The following code is a simplified version of my larger program to demonstrate the problem.
#include <stdio.h>
#include <stdlib.h>
#include <string.h>
const int m = 5;
char **words1;
char **words2;
void f(void *v) {
printf("v: %p\n", v);
int len = v==words1 ? 3 : 4;
printf("len: %d\n", len);
for (int i=0; i<m; i++) {
// What goes here?
/*
char *c = malloc(sizeof(char) * len);
c = (char*)v; // Something _like_ this?!
printf("%s\n", c);
*/
}
}
int main(int argc, char *argv[]) {
words1 = malloc(m * sizeof(char*));
printf("%p\n", words1);
words2 = malloc(m * sizeof(char*));
printf("%p\n", words2);
for (int i=0; i<m; i++) {
words1[i] = malloc(sizeof(char) * 3);
words2[i] = malloc(sizeof(char) * 4);
strcpy(words1[i], "22");
strcpy(words2[i], "333");
}
f(words1);
f(words2);
for (int i=0; i<m; i++) {
free(words1[i]);
free(words2[i]);
}
free(words1);
free(words2);
}
I have two global **char which I think are on the heap (because malloc).

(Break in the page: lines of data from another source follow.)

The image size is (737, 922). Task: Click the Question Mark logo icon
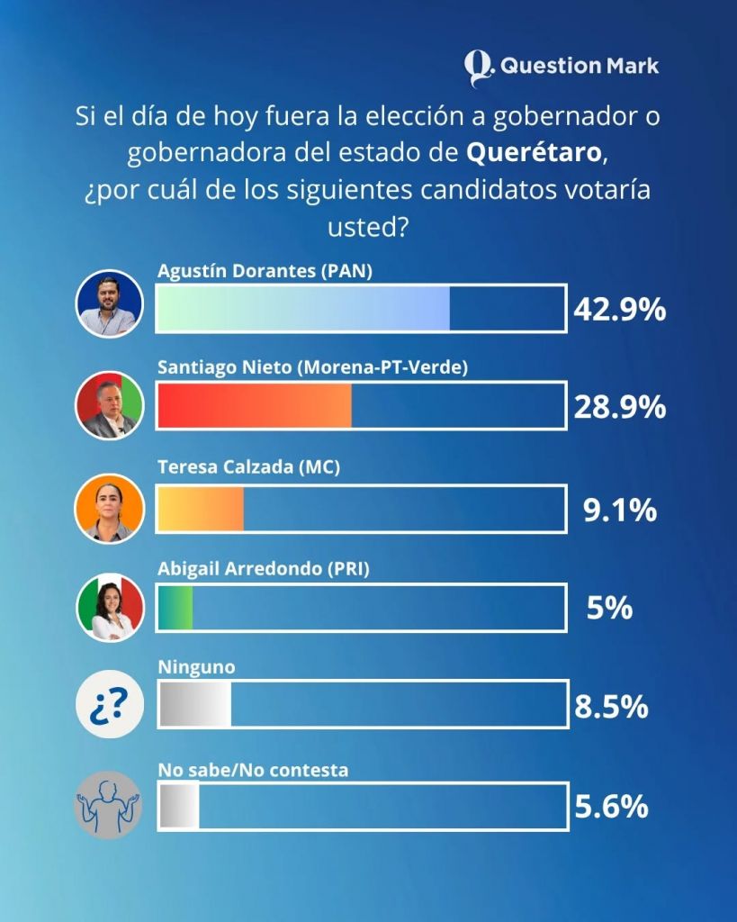click(480, 67)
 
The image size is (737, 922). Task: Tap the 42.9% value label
click(619, 309)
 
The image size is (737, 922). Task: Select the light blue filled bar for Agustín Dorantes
click(303, 309)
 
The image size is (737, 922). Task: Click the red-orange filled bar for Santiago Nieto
click(255, 407)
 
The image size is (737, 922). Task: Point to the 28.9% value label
click(619, 407)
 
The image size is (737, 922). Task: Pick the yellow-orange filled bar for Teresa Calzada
click(201, 510)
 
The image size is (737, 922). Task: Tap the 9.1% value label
click(619, 511)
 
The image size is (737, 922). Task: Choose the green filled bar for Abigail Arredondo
click(175, 608)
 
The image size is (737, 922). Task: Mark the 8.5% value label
click(611, 706)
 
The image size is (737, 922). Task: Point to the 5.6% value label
click(611, 806)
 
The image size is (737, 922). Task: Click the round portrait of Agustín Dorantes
click(108, 303)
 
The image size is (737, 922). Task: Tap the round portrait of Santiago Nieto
click(108, 405)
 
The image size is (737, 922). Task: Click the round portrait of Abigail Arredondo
click(108, 607)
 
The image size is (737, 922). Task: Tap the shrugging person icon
click(108, 804)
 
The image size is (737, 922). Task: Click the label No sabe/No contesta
click(253, 771)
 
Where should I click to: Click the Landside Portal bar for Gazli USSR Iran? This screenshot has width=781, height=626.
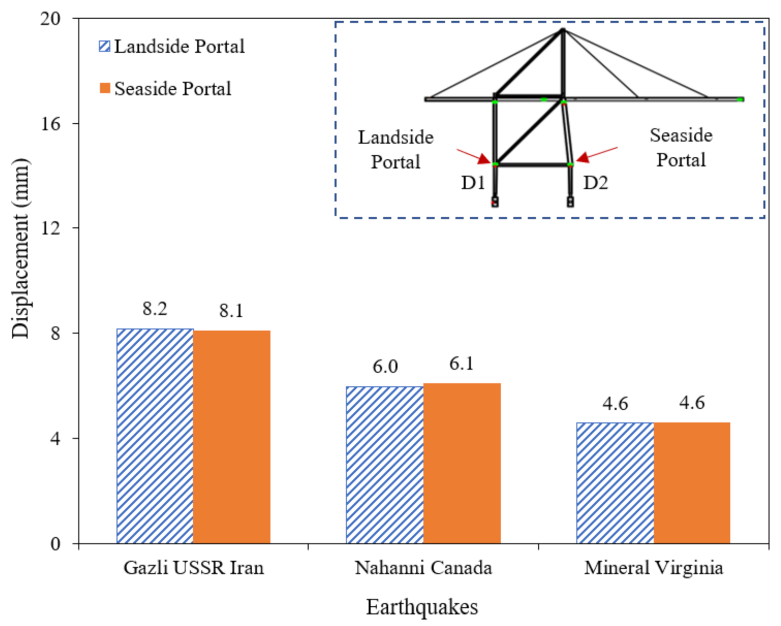[155, 436]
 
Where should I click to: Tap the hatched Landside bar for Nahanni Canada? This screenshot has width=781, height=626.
[385, 465]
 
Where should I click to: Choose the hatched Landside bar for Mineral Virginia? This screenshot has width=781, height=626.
[615, 483]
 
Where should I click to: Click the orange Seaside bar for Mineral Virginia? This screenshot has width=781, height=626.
[692, 483]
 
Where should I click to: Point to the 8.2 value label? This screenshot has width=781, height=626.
[155, 309]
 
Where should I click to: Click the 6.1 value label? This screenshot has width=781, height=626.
[461, 363]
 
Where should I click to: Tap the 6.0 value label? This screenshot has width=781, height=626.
[385, 367]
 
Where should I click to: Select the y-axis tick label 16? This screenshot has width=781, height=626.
[51, 123]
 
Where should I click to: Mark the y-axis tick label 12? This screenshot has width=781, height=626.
[51, 228]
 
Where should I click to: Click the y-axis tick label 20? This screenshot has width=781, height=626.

The signature of f() cannot change, i.e. it can only accept void *.
Importantly, in the real program the data in the **char is too big for the stack.
In short: how do I get the **char back from the *void?
You can simply assign it to the right type back in f():
char **f_words = v;
for (int i=0; i<m; i++) {
printf("%s\n", f_words[i]);
}
Also, your way of identifying the length of words in f() isn't good.
You can either pass the length as an additional argument to f() or you could terminate the words list with NULL pointer.